> Stored data:

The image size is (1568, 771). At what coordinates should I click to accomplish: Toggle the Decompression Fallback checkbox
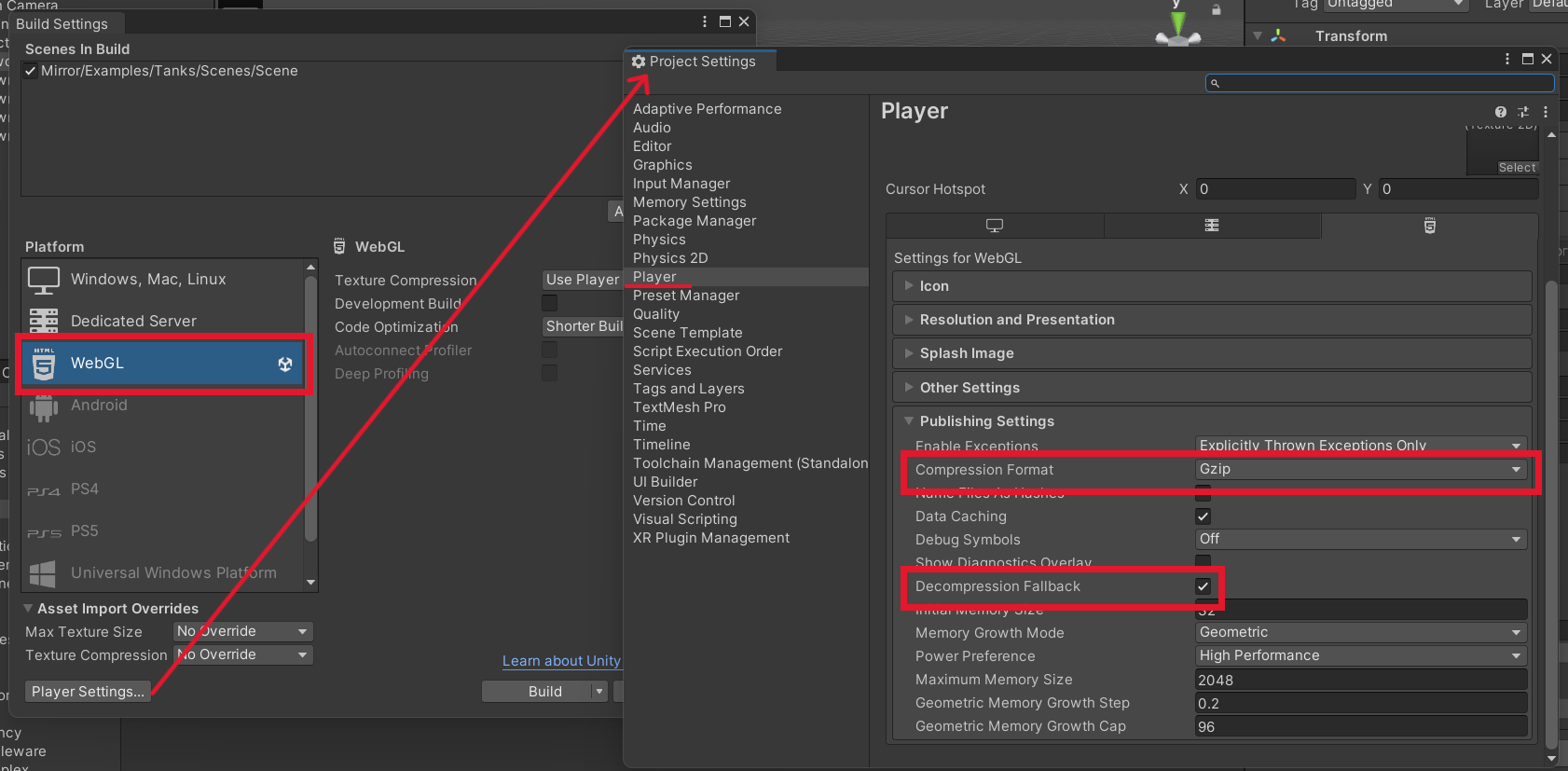(1203, 586)
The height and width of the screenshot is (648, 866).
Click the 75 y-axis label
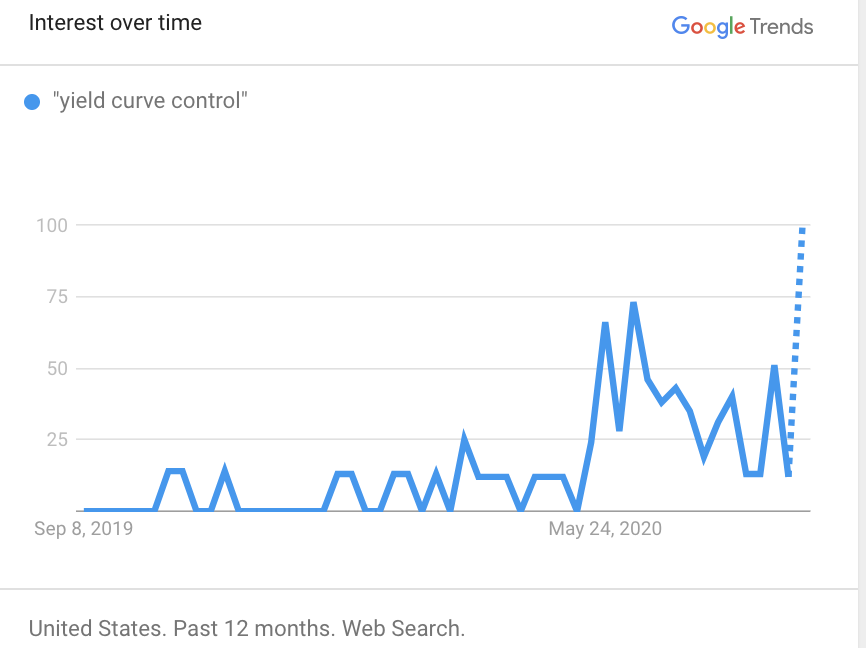(57, 297)
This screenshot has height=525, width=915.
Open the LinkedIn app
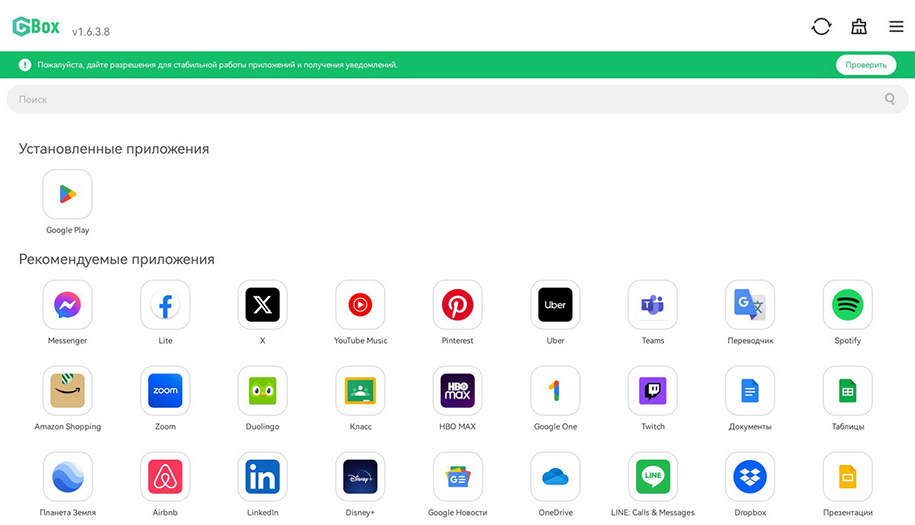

> Assignment:
Would you retype every record above exactly, leaving out the pictures?

> Task solution:
The image size is (1568, 771). At what coordinates should I click to accomplish: Toggle the Decompression Fallback checkbox
(1203, 586)
The height and width of the screenshot is (648, 866).
Click the 75 y-axis label
(57, 297)
This screenshot has height=525, width=915.
Open the LinkedIn app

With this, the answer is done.